TASK DETAILS:
Output only the lines below from the one holding "Archive (31, 2340)" down to the one holding "Bricolage (309, 25)", both end lines included and every picture dropped.

Screenshot grounding data
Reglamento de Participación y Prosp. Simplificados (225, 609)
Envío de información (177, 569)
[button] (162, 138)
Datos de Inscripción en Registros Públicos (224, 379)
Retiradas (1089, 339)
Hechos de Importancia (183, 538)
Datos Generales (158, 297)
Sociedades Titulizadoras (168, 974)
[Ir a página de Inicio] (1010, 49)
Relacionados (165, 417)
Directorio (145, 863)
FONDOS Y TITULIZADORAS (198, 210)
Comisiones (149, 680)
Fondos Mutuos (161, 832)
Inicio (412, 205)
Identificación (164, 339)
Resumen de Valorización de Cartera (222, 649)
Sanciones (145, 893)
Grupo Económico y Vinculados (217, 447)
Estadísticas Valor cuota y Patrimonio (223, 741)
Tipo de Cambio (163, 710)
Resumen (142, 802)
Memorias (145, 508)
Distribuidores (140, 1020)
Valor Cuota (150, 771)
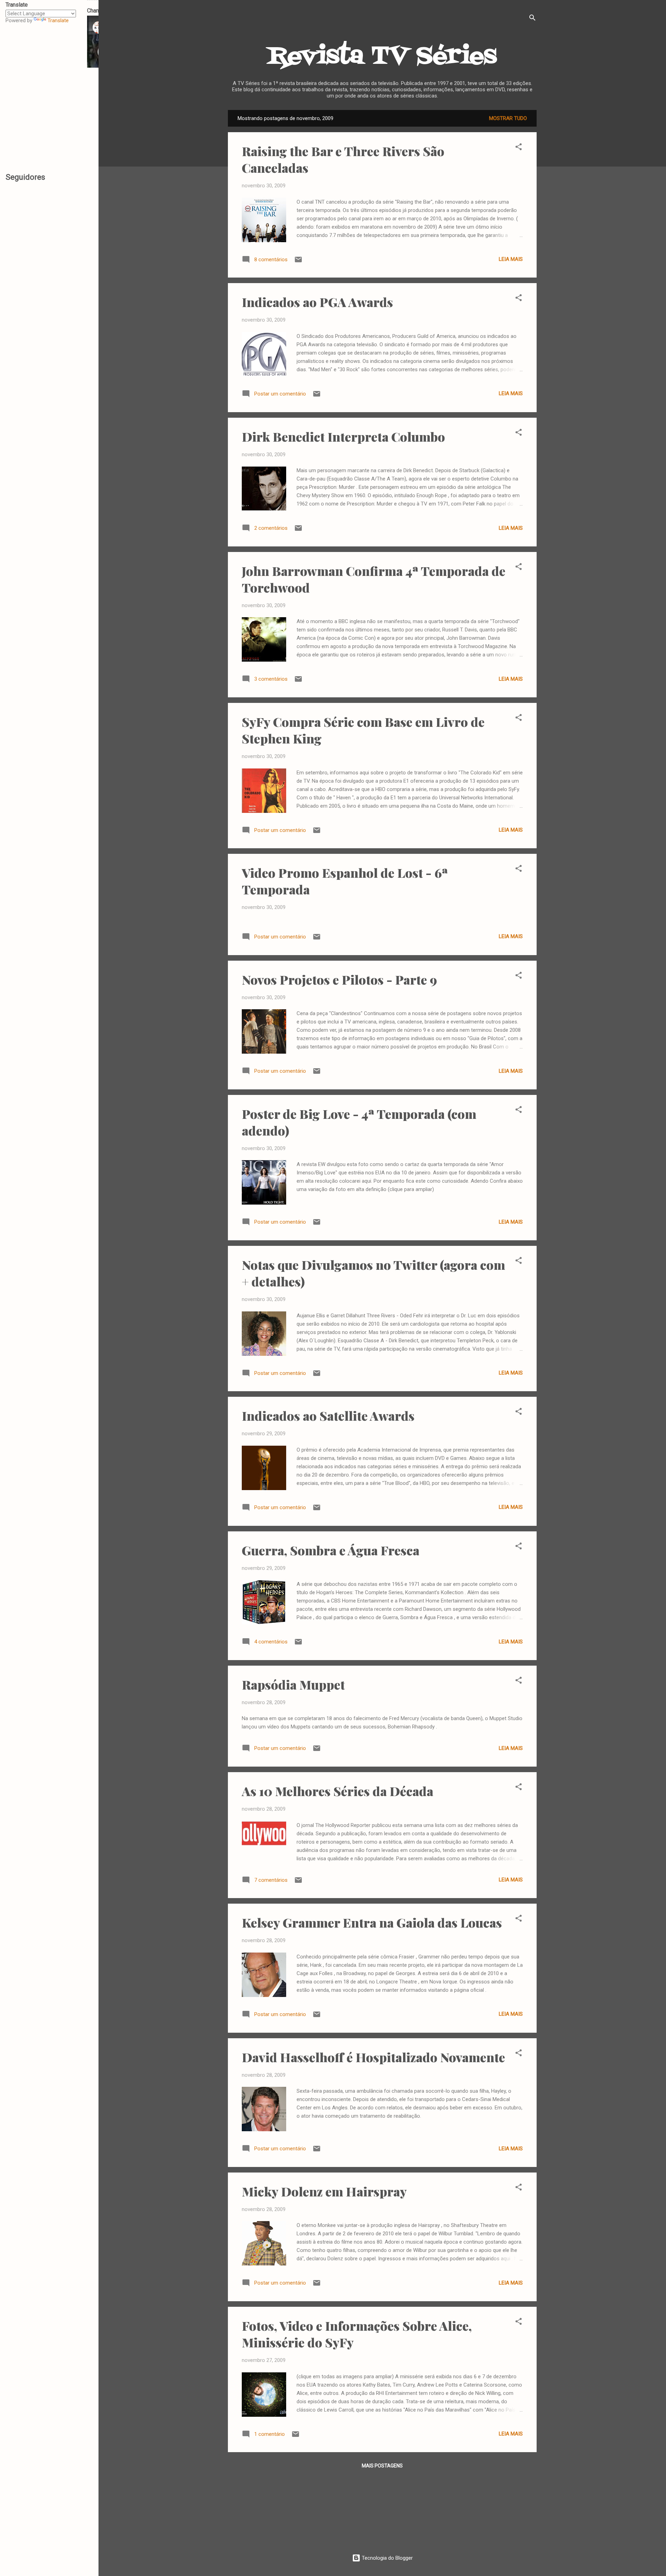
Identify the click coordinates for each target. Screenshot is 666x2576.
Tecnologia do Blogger (386, 2558)
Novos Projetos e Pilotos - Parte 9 (339, 979)
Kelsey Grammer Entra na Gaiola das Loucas (372, 1922)
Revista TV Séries (382, 56)
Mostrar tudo (508, 118)
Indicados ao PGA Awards (317, 302)
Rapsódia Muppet (293, 1684)
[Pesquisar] (532, 18)
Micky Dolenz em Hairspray (324, 2191)
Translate (58, 20)
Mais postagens (382, 2465)
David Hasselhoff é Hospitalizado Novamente (373, 2057)
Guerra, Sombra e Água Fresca (330, 1550)
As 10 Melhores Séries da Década (337, 1791)
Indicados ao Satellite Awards (328, 1415)
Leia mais (511, 259)
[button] (518, 148)
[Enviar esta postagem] (298, 262)
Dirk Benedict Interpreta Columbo (343, 436)
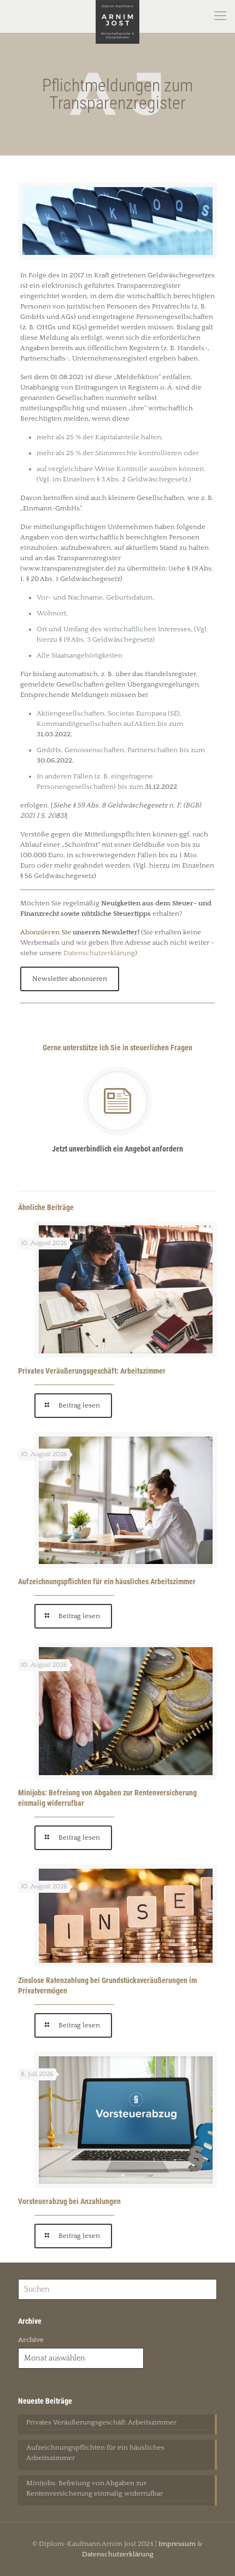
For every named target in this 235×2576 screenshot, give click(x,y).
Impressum (177, 2544)
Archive (31, 2340)
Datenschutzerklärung (99, 953)
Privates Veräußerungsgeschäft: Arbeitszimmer (92, 1370)
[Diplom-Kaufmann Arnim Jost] (117, 16)
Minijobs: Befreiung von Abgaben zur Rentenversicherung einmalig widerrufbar (94, 2488)
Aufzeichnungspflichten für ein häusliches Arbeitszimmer (107, 1581)
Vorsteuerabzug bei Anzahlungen (69, 2201)
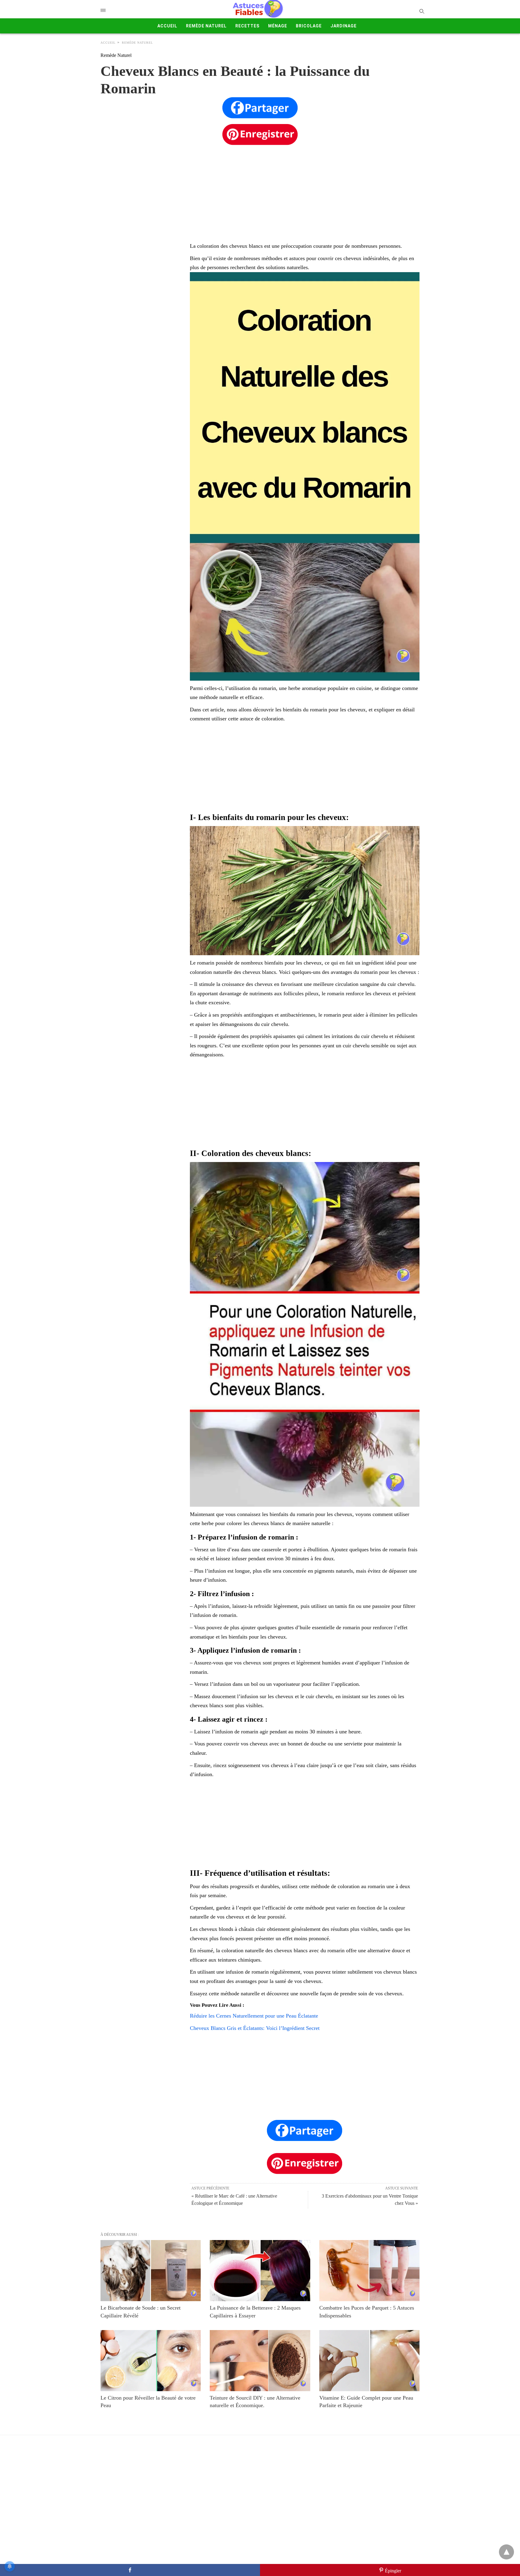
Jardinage (343, 25)
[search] (421, 11)
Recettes (247, 25)
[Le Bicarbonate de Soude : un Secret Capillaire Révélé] (151, 2270)
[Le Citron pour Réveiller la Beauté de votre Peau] (151, 2360)
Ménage (277, 25)
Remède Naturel (206, 25)
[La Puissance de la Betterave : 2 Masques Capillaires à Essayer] (260, 2270)
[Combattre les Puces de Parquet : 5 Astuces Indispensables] (369, 2270)
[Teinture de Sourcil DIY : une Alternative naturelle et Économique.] (260, 2360)
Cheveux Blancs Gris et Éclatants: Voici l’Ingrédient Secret (255, 2028)
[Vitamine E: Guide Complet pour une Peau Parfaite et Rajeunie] (369, 2360)
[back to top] (506, 2551)
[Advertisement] (260, 187)
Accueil (167, 25)
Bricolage (309, 25)
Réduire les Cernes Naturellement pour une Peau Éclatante (254, 2016)
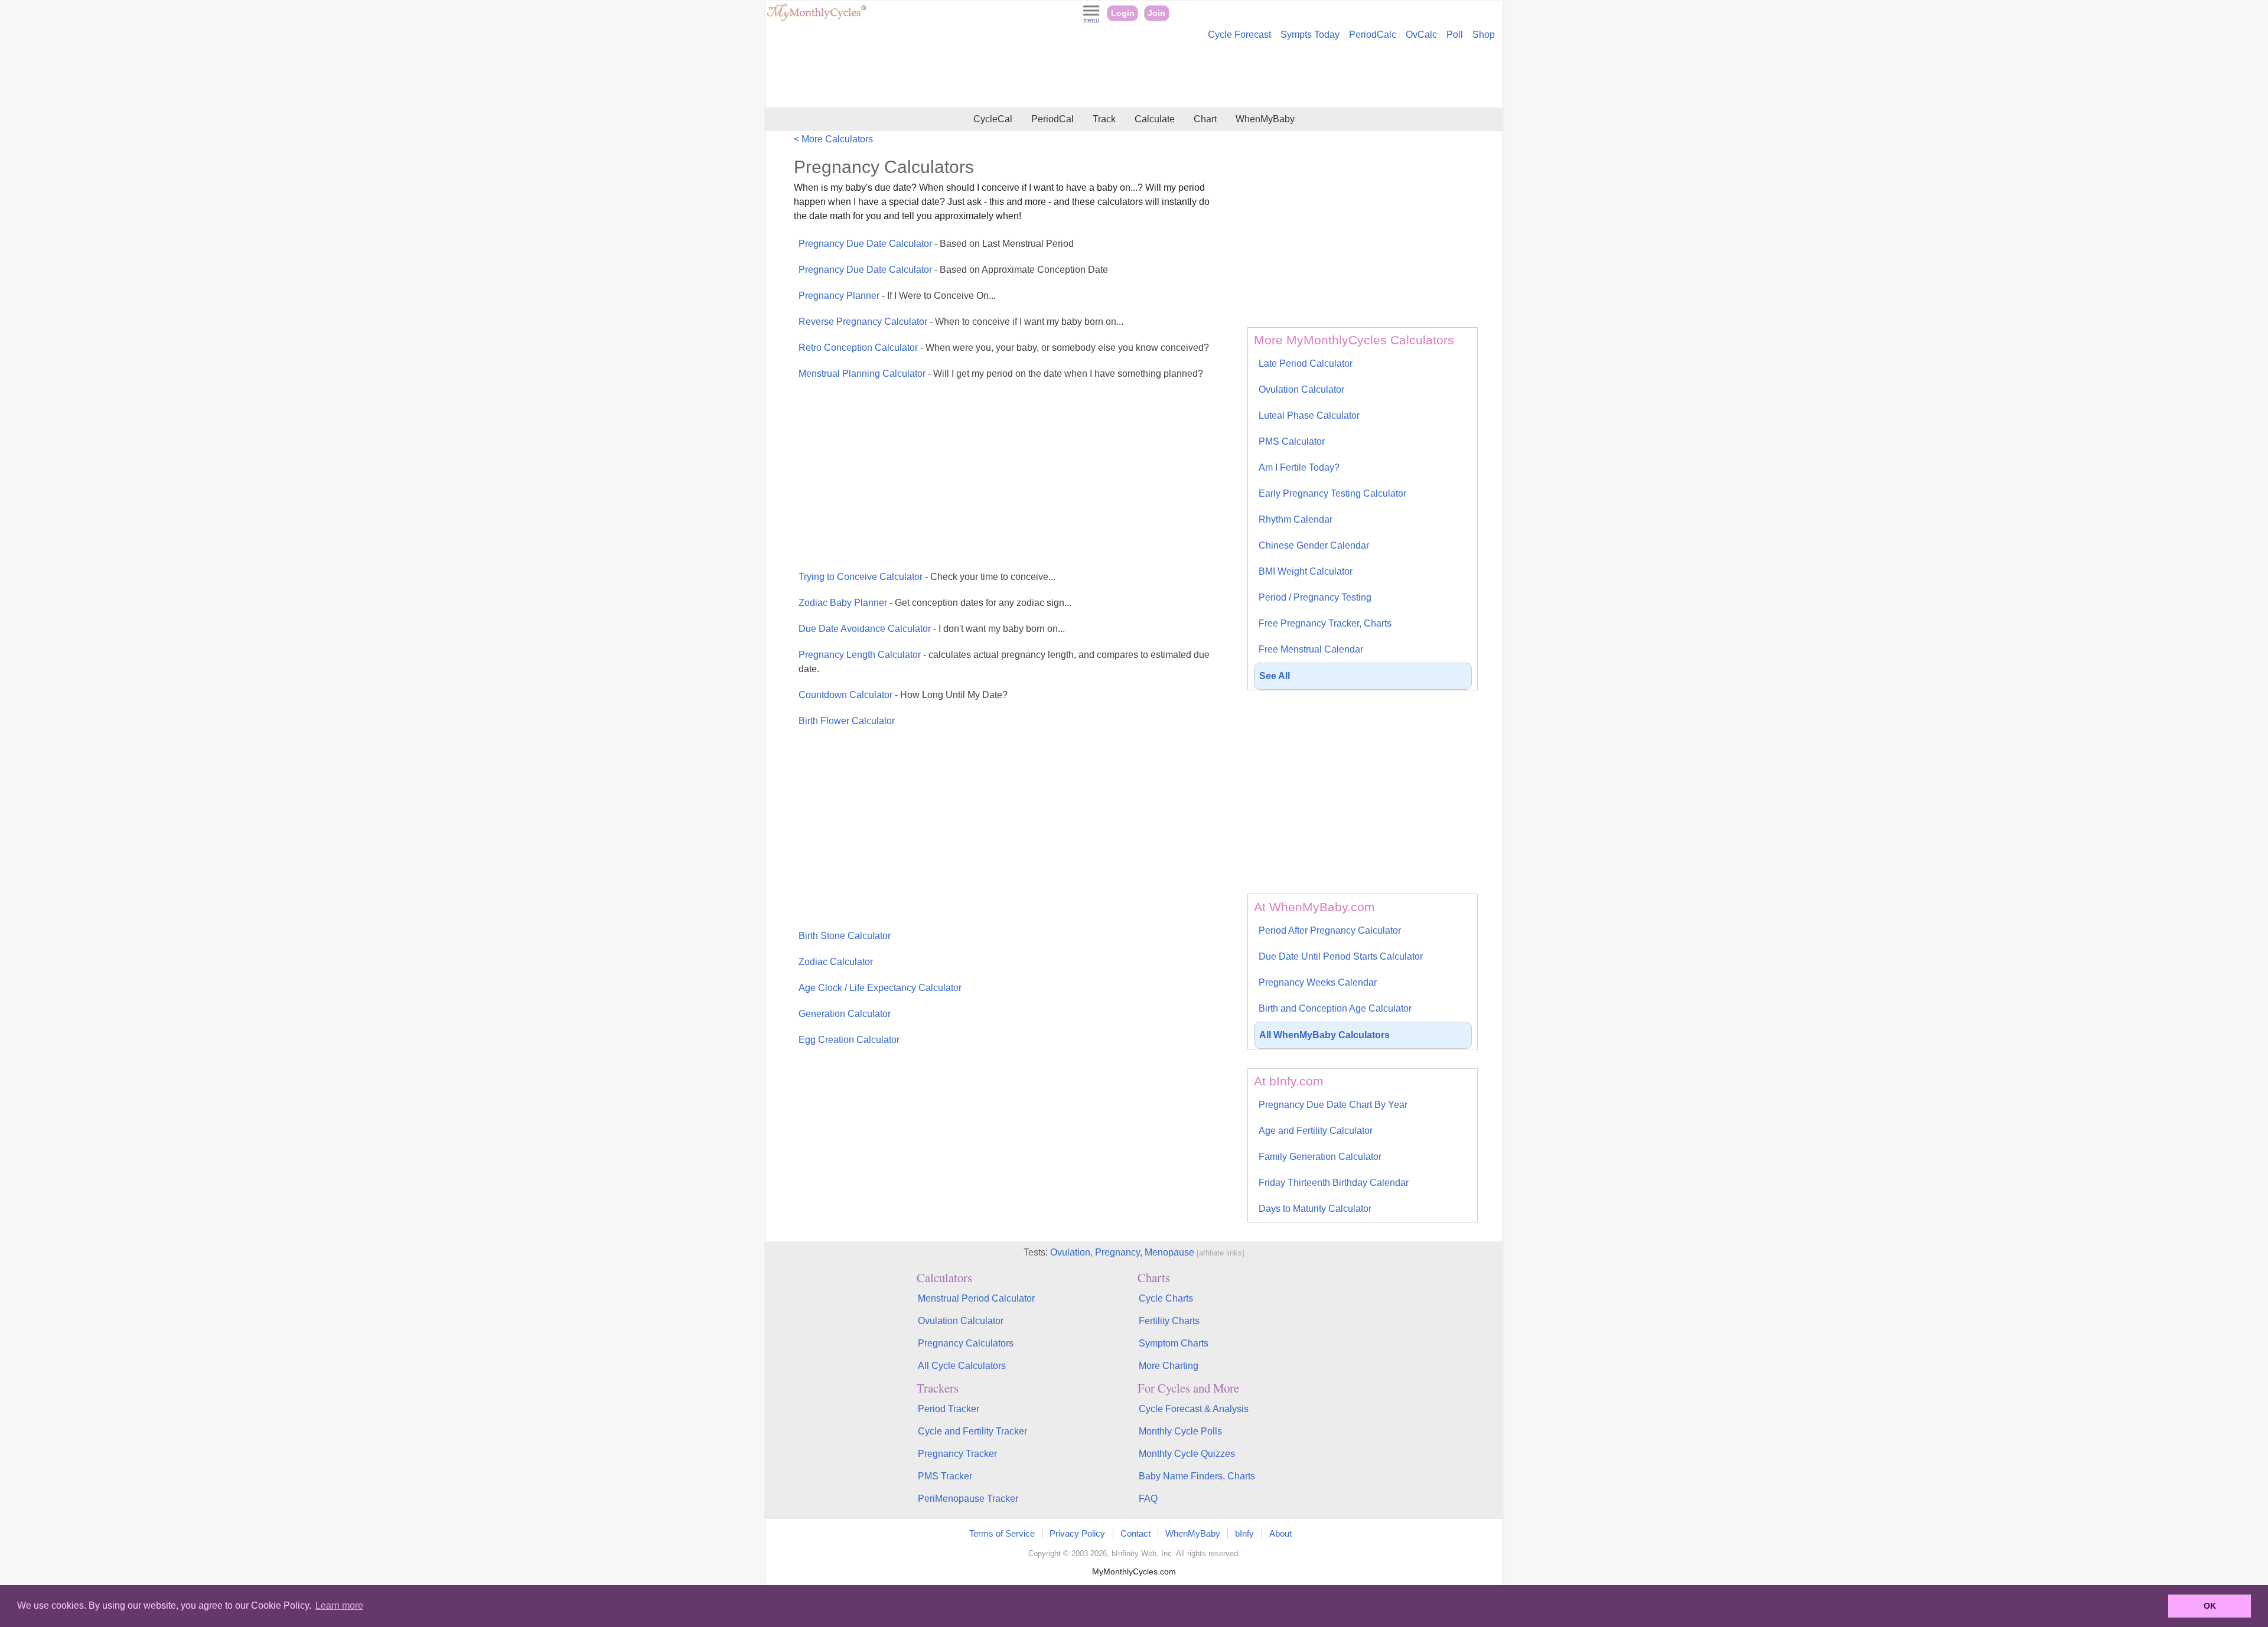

RESULT OF THIS EXERCISE:
Archive (31, 2340)
Datenschutzerklärung (99, 953)
Privates Veräußerungsgeschäft: Arbeitszimmer (92, 1370)
[Diplom-Kaufmann Arnim Jost] (117, 16)
Minijobs: Befreiung von Abgaben zur Rentenversicherung einmalig widerrufbar (94, 2488)
Aufzeichnungspflichten für ein häusliches Arbeitszimmer (107, 1581)
Vorsteuerabzug bei Anzahlungen (69, 2201)
Jardinage (343, 25)
[search] (421, 11)
Recettes (247, 25)
[Le Bicarbonate de Soude : un Secret Capillaire Révélé] (151, 2270)
[Le Citron pour Réveiller la Beauté de votre Peau] (151, 2360)
Ménage (277, 25)
Remède Naturel (206, 25)
[La Puissance de la Betterave : 2 Masques Capillaires à Essayer] (260, 2270)
[Combattre les Puces de Parquet : 5 Astuces Indispensables] (369, 2270)
[Teinture de Sourcil DIY : une Alternative naturelle et Économique.] (260, 2360)
Cheveux Blancs Gris et Éclatants: Voici l’Ingrédient Secret (255, 2028)
[Vitamine E: Guide Complet pour une Peau Parfaite et Rajeunie] (369, 2360)
[back to top] (506, 2551)
[Advertisement] (260, 187)
Accueil (167, 25)
Bricolage (309, 25)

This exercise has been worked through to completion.